### Assignment
In the data that follows, count every line holding the string "Continue" and give the count alone.

Stored entries

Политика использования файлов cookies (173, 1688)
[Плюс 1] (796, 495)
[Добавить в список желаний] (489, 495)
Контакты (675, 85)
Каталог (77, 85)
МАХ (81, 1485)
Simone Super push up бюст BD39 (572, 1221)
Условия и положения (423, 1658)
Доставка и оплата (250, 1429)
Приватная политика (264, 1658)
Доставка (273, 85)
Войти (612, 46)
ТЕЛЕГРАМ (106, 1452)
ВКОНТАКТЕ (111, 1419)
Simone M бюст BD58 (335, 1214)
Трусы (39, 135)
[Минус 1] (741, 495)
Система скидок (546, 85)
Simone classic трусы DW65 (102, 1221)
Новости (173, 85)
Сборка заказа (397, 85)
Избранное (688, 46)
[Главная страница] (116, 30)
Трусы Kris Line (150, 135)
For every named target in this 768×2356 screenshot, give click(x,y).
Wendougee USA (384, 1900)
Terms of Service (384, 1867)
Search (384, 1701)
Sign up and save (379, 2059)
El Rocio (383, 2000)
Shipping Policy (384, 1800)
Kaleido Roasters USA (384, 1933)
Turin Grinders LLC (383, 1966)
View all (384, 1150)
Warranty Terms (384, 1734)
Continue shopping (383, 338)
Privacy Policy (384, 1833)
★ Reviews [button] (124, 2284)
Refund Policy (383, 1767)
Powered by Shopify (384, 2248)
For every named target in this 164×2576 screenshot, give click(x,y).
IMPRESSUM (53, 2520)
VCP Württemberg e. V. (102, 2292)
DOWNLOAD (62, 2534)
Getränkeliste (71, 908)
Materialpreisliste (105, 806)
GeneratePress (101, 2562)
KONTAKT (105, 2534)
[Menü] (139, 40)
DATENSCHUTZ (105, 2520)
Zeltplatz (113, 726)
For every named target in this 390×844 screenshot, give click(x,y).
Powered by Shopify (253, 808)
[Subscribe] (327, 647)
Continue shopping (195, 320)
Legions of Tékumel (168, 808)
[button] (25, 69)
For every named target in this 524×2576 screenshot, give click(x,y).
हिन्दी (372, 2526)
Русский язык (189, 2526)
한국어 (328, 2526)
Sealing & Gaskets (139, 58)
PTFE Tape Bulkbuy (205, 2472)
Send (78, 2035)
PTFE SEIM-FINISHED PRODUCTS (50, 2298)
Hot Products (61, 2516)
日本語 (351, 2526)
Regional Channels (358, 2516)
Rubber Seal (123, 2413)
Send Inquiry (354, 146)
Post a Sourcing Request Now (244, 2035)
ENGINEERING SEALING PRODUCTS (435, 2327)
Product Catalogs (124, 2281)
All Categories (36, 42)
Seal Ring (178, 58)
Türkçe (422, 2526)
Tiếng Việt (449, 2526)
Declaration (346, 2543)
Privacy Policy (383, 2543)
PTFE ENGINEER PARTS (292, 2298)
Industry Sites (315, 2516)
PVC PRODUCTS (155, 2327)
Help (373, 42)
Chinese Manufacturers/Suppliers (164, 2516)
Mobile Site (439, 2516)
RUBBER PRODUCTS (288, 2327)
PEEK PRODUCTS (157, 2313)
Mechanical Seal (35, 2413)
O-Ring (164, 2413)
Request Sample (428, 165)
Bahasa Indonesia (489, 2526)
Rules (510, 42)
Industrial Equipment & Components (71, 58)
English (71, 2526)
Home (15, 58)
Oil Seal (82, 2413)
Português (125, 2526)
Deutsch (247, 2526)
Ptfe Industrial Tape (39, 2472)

### Response to the task
2